Scituate – Mike Davis has worn out more pairs of hiking boots than the average person.

He started doing short day hikes in New Hampshire’s White Mountains in the 1980s, and then got into long-distance backpacking a decade later as he entered his fifties. He went on to complete the Long Trail, which runs through the Green Mountains of Vermont, from the Massachusetts line to the Canadian border, and finished the Appalachian Trail, the 2,200 mile footpath that goes from Georgia to Maine, right around his 60th birthday. After completing the Appalachian Trail, he then went on to hike over 1,000 miles on the Pacific Crest Trail, which runs from the Mexican to the Canadian border through California, Oregon, and Washington.

Mike Davis celebrates completing the Appalachian Trail atop the summit of Mt. Katahdin in Maine

Four decades after those first short hikes, the 77-year-old is still hitting the trail. “I use hiking to keep in shape and be with nature in a semi-survival mode,” Davis said.

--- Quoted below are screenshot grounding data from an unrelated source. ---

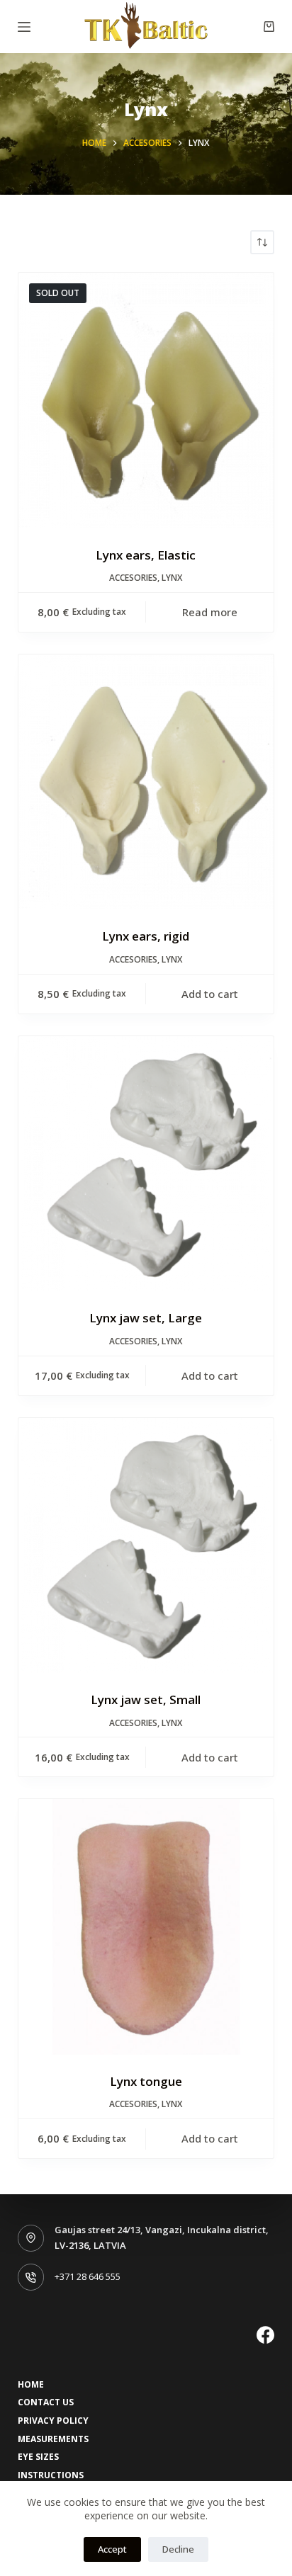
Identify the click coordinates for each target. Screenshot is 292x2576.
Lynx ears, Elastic (146, 555)
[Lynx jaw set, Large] (146, 1164)
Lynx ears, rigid (145, 936)
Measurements (53, 2439)
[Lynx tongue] (146, 1927)
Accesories (133, 578)
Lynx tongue (146, 2081)
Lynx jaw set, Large (145, 1318)
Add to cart (209, 994)
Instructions (51, 2475)
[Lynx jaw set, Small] (146, 1546)
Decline (178, 2549)
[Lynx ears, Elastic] (146, 400)
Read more (209, 612)
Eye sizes (38, 2457)
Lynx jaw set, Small (146, 1699)
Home (31, 2384)
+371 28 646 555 (87, 2276)
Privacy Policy (53, 2421)
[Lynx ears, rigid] (146, 782)
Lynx (172, 578)
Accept (112, 2549)
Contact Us (46, 2402)
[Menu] (24, 27)
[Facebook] (265, 2335)
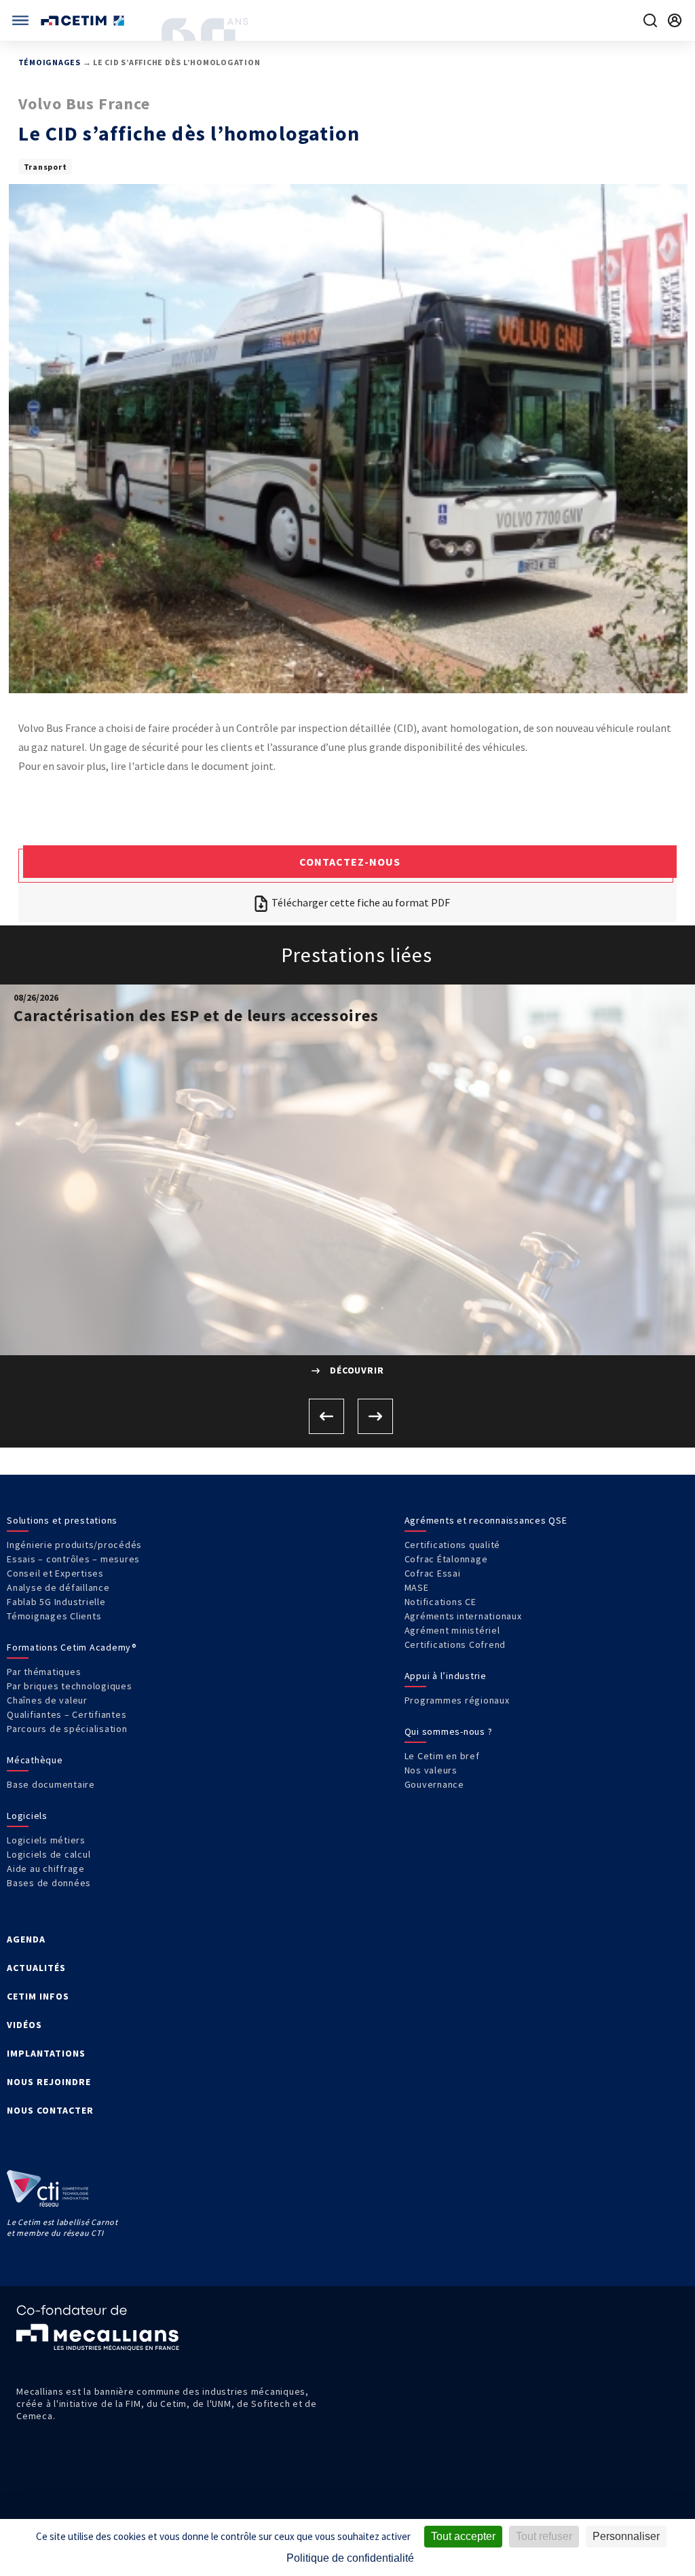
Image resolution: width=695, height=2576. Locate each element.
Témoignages (49, 62)
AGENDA (26, 1939)
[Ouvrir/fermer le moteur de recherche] (650, 20)
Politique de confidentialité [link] (350, 2558)
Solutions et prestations (62, 1520)
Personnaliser (626, 2536)
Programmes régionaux (457, 1700)
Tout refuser (544, 2536)
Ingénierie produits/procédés (74, 1545)
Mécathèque (35, 1760)
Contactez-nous (349, 861)
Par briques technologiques (69, 1686)
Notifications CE (440, 1602)
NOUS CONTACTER (50, 2110)
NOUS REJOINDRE (49, 2082)
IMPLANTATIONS (46, 2053)
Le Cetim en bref (442, 1756)
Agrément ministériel (452, 1630)
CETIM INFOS (38, 1996)
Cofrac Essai (433, 1573)
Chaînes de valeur (47, 1700)
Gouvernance (434, 1784)
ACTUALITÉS (36, 1968)
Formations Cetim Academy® (72, 1647)
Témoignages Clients (54, 1616)
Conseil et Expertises (55, 1573)
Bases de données (49, 1883)
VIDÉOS (24, 2025)
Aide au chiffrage (46, 1868)
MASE (417, 1587)
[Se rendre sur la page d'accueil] (84, 21)
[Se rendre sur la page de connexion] (674, 20)
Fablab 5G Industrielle (56, 1602)
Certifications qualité (453, 1545)
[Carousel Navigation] (347, 1416)
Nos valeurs (431, 1770)
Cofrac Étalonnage (446, 1559)
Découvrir (356, 1370)
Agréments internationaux (463, 1616)
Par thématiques (44, 1672)
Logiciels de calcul (48, 1854)
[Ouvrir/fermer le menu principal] (20, 20)
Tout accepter (463, 2536)
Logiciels (27, 1815)
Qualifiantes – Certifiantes (66, 1714)
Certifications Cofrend (455, 1644)
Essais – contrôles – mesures (73, 1559)
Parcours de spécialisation (67, 1729)
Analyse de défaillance (58, 1587)
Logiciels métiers (46, 1840)
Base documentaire (51, 1784)
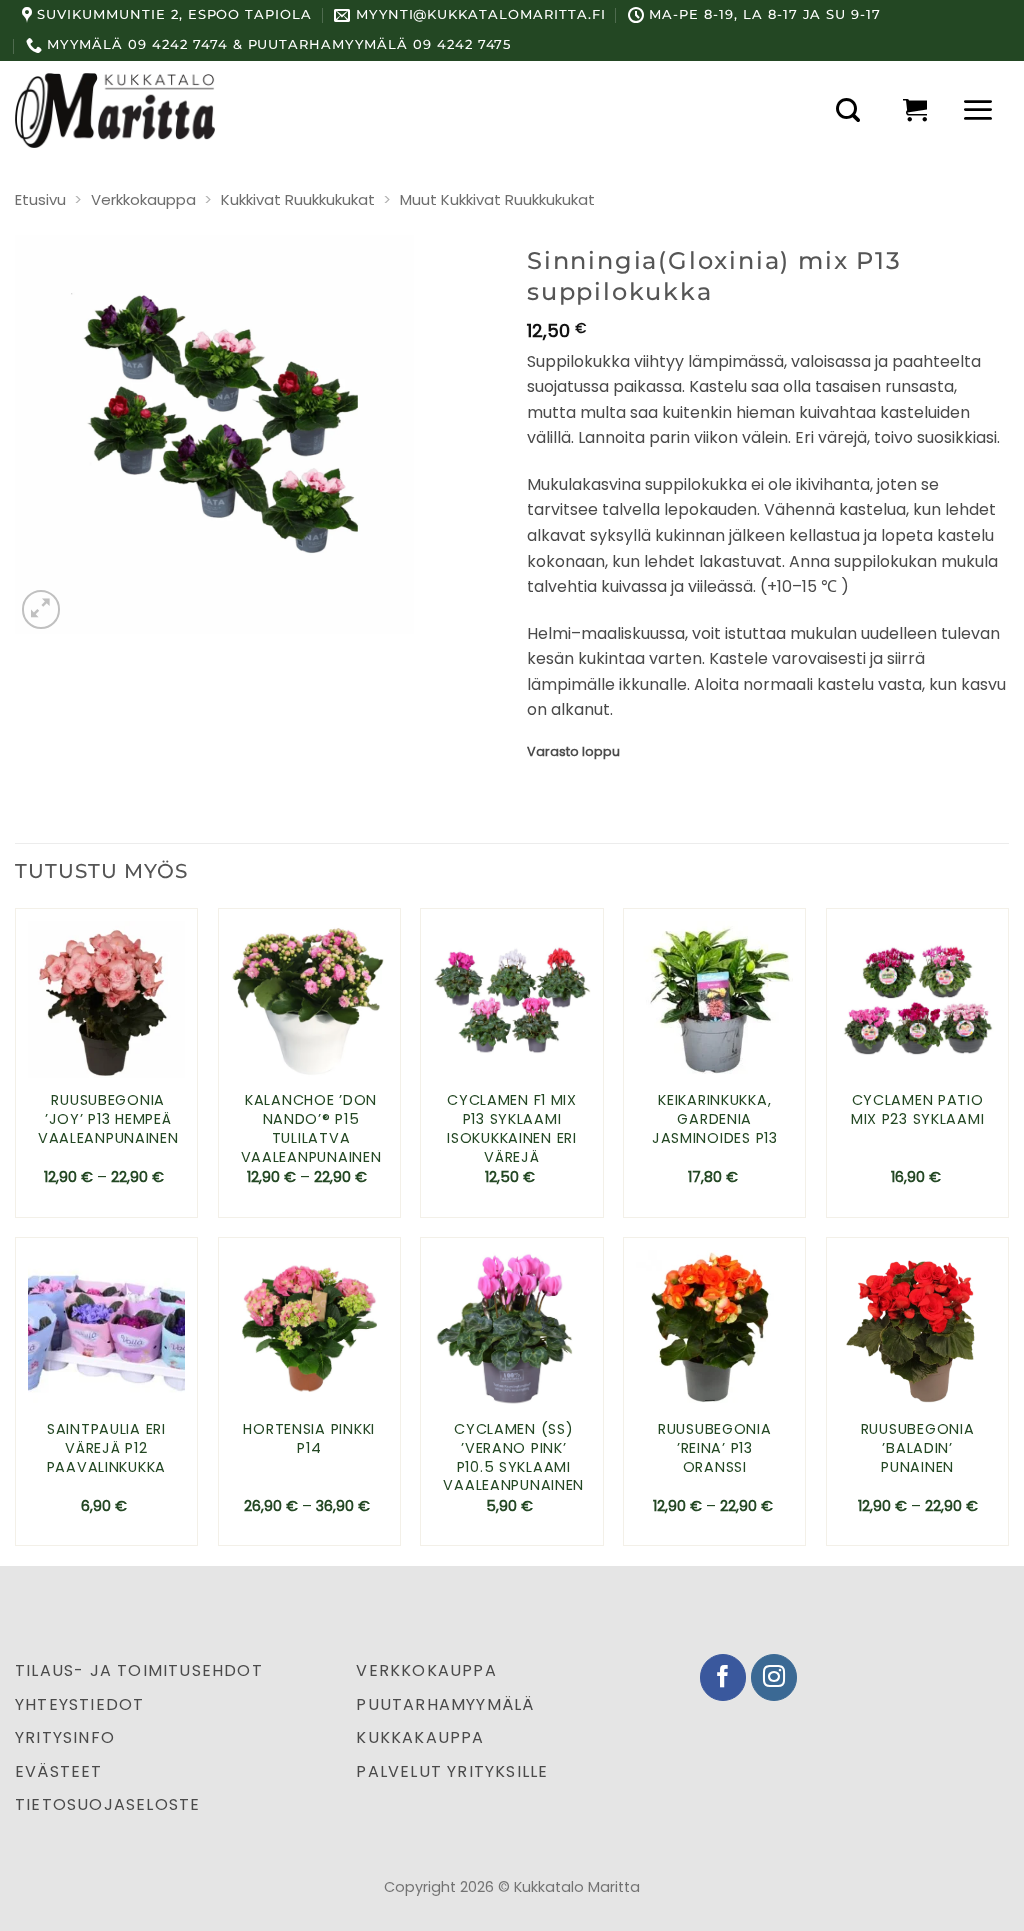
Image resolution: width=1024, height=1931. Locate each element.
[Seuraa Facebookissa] (723, 1677)
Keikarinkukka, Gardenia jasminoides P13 (715, 1119)
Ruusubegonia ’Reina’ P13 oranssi (715, 1448)
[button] (848, 110)
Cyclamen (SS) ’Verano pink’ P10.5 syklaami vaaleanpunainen (513, 1457)
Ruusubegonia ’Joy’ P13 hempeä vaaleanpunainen (108, 1119)
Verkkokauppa (143, 199)
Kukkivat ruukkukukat (298, 199)
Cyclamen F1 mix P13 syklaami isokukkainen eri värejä (512, 1128)
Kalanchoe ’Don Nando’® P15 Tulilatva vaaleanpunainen (311, 1128)
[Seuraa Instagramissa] (774, 1677)
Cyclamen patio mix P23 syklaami (918, 1109)
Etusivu (40, 199)
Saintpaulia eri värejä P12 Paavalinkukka (106, 1448)
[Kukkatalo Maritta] (115, 110)
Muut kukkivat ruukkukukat (497, 199)
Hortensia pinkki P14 (309, 1438)
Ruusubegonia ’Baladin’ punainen (918, 1448)
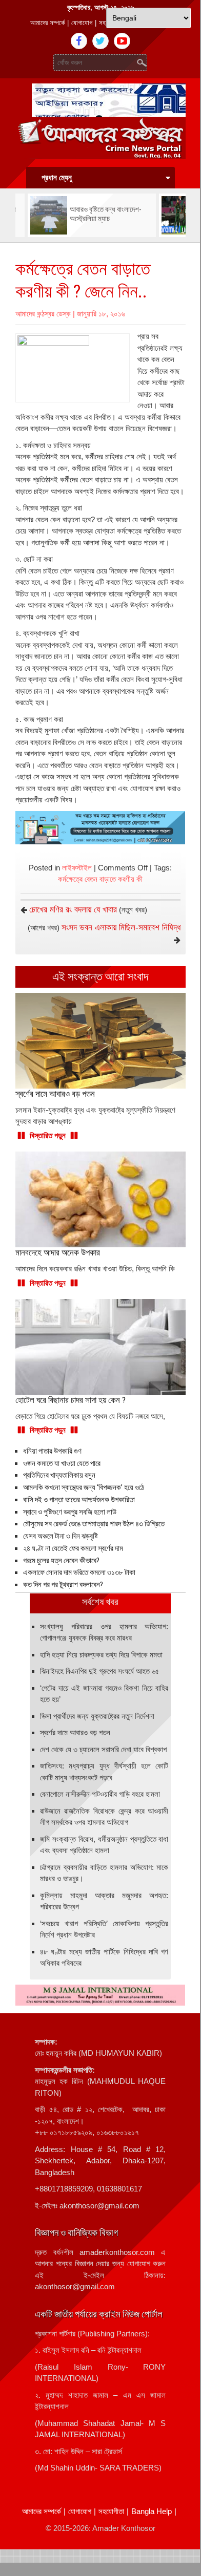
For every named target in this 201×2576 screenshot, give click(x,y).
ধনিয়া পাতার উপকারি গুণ (52, 1451)
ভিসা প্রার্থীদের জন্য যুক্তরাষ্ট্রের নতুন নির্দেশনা (97, 1716)
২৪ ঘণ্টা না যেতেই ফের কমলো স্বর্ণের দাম (73, 1548)
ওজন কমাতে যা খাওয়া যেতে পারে (61, 1463)
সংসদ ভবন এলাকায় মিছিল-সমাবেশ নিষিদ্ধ (121, 927)
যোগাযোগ (81, 23)
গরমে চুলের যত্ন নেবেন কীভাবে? (61, 1560)
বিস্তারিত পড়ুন (48, 1135)
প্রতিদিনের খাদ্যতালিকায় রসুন (59, 1475)
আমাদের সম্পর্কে (47, 23)
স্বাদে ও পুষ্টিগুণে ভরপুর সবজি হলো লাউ (69, 1512)
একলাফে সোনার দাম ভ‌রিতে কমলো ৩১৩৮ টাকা (79, 1572)
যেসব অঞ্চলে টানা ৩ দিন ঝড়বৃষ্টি (60, 1536)
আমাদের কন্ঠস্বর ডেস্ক (43, 313)
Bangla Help (151, 2511)
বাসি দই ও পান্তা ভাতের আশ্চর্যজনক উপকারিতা (79, 1499)
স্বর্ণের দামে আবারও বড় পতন (75, 1732)
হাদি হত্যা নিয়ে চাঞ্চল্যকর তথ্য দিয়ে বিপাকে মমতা (101, 1654)
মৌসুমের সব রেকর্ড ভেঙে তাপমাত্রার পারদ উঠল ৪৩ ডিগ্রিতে (94, 1523)
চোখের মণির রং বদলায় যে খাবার (73, 909)
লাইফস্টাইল (77, 867)
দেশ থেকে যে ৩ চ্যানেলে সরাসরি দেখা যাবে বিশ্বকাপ (103, 1749)
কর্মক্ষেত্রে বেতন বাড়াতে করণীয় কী (100, 879)
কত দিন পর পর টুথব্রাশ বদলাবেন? (63, 1584)
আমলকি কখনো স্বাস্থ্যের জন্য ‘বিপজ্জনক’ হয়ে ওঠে (83, 1487)
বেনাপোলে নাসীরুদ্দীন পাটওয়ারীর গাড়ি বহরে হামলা (100, 1794)
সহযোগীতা (111, 2511)
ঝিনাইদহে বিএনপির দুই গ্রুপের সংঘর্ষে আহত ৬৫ (99, 1671)
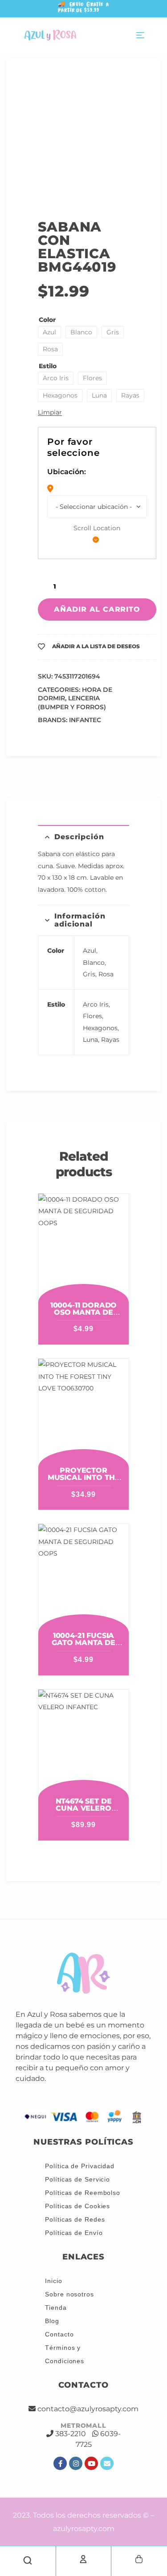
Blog (52, 2320)
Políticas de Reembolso (82, 2192)
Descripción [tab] (79, 837)
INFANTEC (85, 720)
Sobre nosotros (69, 2294)
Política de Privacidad (79, 2166)
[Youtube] (91, 2463)
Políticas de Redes (75, 2219)
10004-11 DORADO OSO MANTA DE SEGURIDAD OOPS (83, 1312)
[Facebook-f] (60, 2463)
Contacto (59, 2334)
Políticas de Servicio (77, 2179)
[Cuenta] (83, 2559)
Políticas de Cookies (77, 2206)
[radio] (49, 332)
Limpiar (50, 412)
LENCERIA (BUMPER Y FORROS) (72, 702)
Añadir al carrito (97, 609)
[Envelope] (107, 2463)
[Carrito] (139, 2559)
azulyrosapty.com (83, 2528)
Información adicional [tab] (80, 920)
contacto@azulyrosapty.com (87, 2409)
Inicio (53, 2280)
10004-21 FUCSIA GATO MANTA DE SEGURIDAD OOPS (83, 1642)
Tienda (55, 2307)
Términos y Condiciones (64, 2354)
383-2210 (70, 2434)
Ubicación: (66, 471)
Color (47, 320)
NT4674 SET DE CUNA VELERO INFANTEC (84, 1808)
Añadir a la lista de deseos (96, 646)
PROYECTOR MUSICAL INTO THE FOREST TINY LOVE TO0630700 (83, 1481)
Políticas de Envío (73, 2232)
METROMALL (83, 2426)
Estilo (48, 366)
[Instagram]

“I was a runner for years before I started hiking and backpacking, with a little biking thrown in for good measure. I’ve run two marathons, including the Boston Marathon in the mid-1980s, several half-marathons, and many, many 10K races,” he recalled. “As running started wearing my body down, I realized that backpacking could be an alternative that can be done for many more years.”

His long-distance backpacking really took off after he retired from Xerox Corporation after 34 years of service. For the next 17 years, however, he still worked part-time, at Eastern Mountain Sports in Hingham, where he put his backpacking expertise to work helping customers, sometimes as much as 40 years or more younger than him, get outfitted for their own long-distance hikes. He also taught numerous workshops for the store about selecting and using backpacking gear, and navigating in the back country. 

Mike Davis backpacking the Appalachian Trail in Connecticut

“My memorable line to the people who said ‘I’m too old’ even when they were 20 years my junior was, ‘If Earl Shaeffer can do it at 79, you surely can’”, he said. 

Shaeffer was the first person to hike the Appalachian Trail in one season, known as a “through-hike,” who then incredibly repeated the feat 50 years later.

“I still believe it’s more mental then physical,” Davis asserted.

Most long-distance backpackers either choose or earn a “trail name” – Davis is known as “Mad Mike” to the hundreds of hikers he has met over the decades, and the numerous good friends he has made. 

Mike Davis and friends on the 14,505 foot summit of Mt. Whitney in California, the highest peak in the contiguous United States, while hiking the Pacific Crest Trail

“I tend to remember those friends by the trail section and year we met,” he noted. 

“My favorite hiking partner is my friend Karen, whose trail name is ‘Rikki Tikki Tavi’. She can put up with my oddities and I with hers. The bonding with a compatible partner is a requirement to spend days and days together,” he said. 

He believes finding the right hiking companion should not be left to chance. “Never plan an extended backpacking trip with someone before testing compatibility,” Davis emphasized.